• _Work order A_: Name every individual person mentioned in the review of Wit, counting each person once.
• _Work order B_:
Answer these questions from the review of Wit:
(i) Where was the production located before its move to Union Square?
(ii) What is Dr. Bearing's diagnosis?
(iii) What occupation does the review attribute to Edson?

• _Excerpt provided_:
▼

Wit
Wit, Margaret Edson‘s Pultizer prize-winning study of an ice-cold intellectual ravaged by advanced ovarian cancer has moved from its funky origins in Chelsea’s warehouse district to the trendy environs of the Village’s Union Square. And with a new cast it is better than ever.
Actually, I was one of the few dissenting voices on the original production. I felt that the central character’s empty personal life was never dealt with dramatically and left a hollow space where the play’s heart should have been. On top of that, the key roles were played too much on one note for my taste, emphasizing the intellectual rigor of the piece but sacrificing the human connection that would make us care for the people on stage.
Now however, new players in some key roles are bringing more colors and more ambiguity to their characters making them much more human and the play itself truly moving.
It’s hard to recommend an unsparing, intermission-less examination of the inevitable decline and agonizing death of a cancer patient as a fun evening in the theater, but Wit brings with it some of the catharsis that got the Greeks writing plays in the first place. Dr. Vivian Bearing, an eminent Donne scholar, has been diagnosed with advanced Stage Four metastatic ovarian cancer. Narrating her own tale, she reminds us that there is no Stage Five. The ending is never in doubt and, to the production’s great credit, the journey is harrowing.
Edson’s conceit in Wit is to contrast the intellectual rigor and struggle for life’s meaning in John Donne’s metaphysical poetry (he’s the Elizabethan-era “Death be not proud” guy for those who have misplaced their Cliff Notes) with the seemingly pointless existence of the hard-driving Dr. Bearing, who has a barely disguised contempt for her students. It’s hard not to notice that the medical establishment has scant human interest in Dr. Bearing either, except as a terrific opportunity to experiment with a brutal new regimen of treatment. As you sow…
Edson raises some interesting issues but raising them, alas, is not quite the same as achieving a dramatic resolution. In the end, Dr. Bearing seems unchanged spiritually, her suffering yielding no insight. Edson, a teacher herself, does better with the poetry explication (in the form of flashbacks to Bearing’s lectures), which is exceptionally well done.

▲

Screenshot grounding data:
▼

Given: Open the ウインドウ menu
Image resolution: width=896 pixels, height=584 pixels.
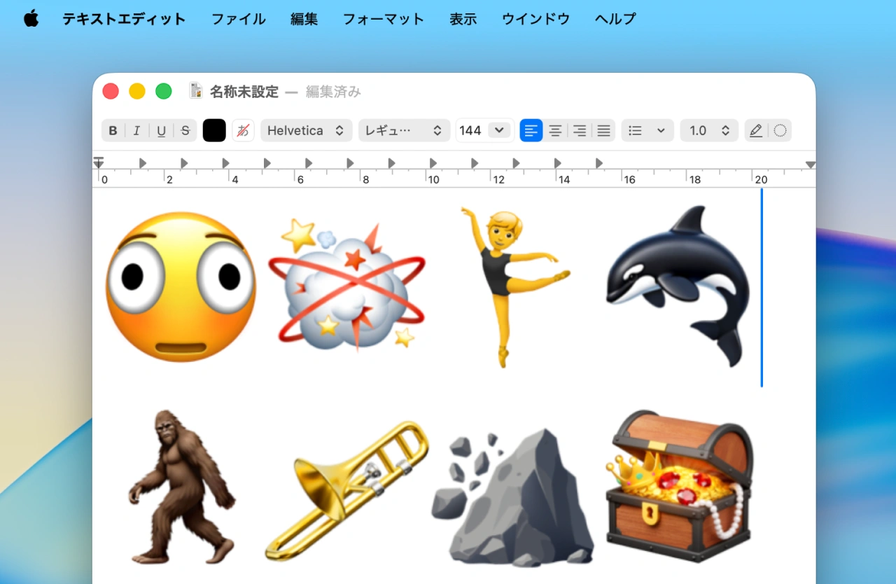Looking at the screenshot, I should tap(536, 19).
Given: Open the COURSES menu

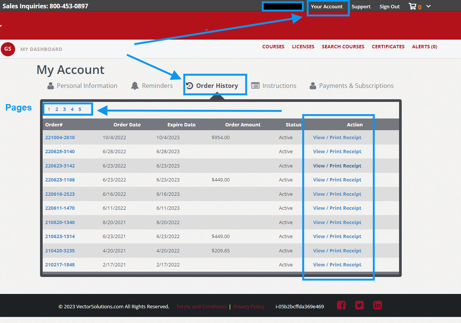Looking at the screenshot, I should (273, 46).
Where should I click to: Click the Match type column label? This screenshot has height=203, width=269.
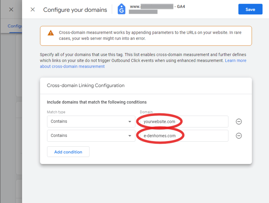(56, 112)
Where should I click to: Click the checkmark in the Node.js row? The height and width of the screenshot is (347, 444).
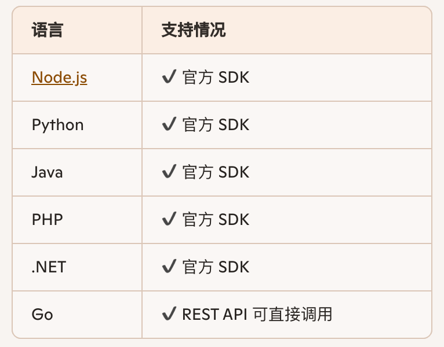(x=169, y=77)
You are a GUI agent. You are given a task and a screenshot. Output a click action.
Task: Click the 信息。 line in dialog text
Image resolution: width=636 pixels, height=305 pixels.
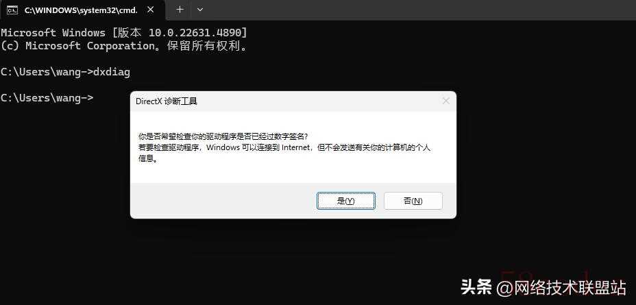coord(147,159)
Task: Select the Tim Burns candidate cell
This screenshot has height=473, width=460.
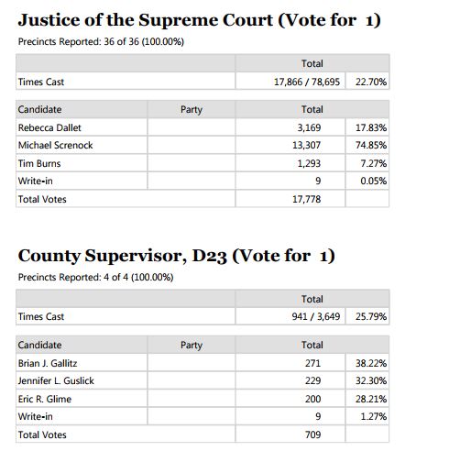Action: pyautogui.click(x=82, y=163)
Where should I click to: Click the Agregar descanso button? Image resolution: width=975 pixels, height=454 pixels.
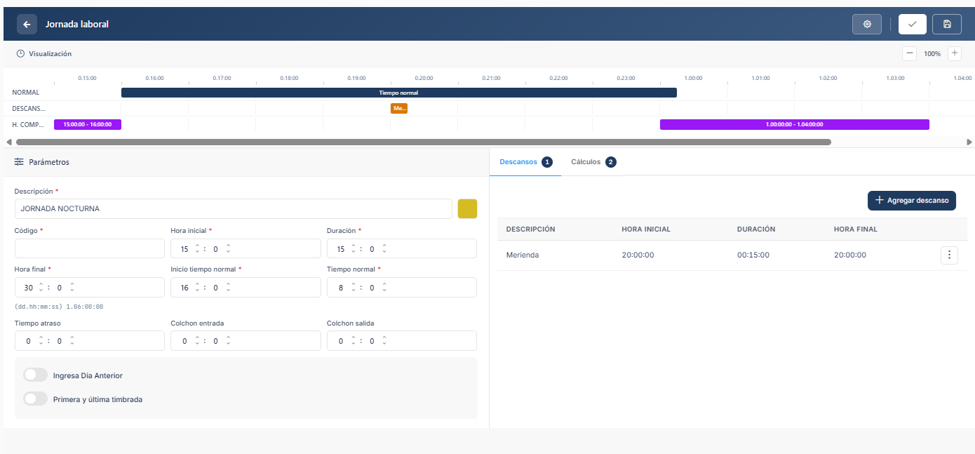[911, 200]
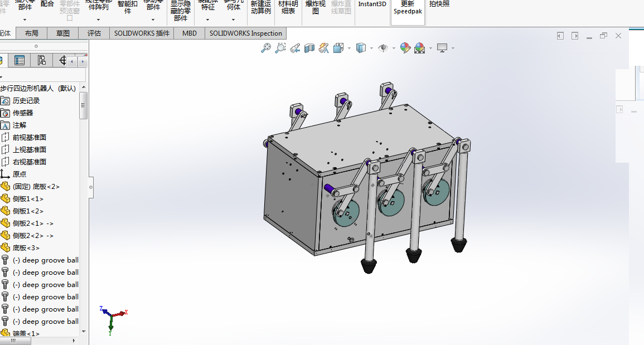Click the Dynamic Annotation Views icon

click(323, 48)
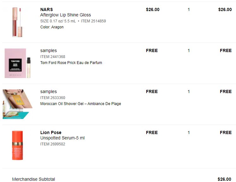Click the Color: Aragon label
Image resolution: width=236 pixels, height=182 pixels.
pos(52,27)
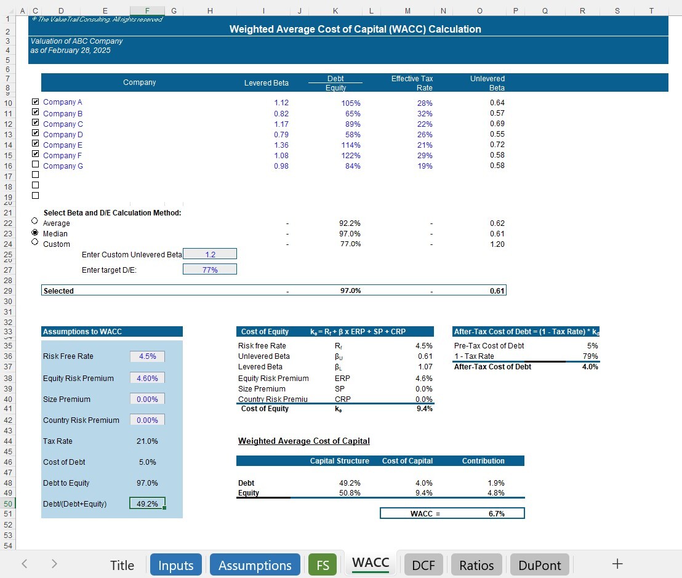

▲

• _Solution A_: Margaret Edson, Dr. Vivian Bearing, John Donne

• _Solution B_:
(i) Chelsea's warehouse district
(ii) Advanced Stage Four metastatic ovarian cancer
(iii) Teacher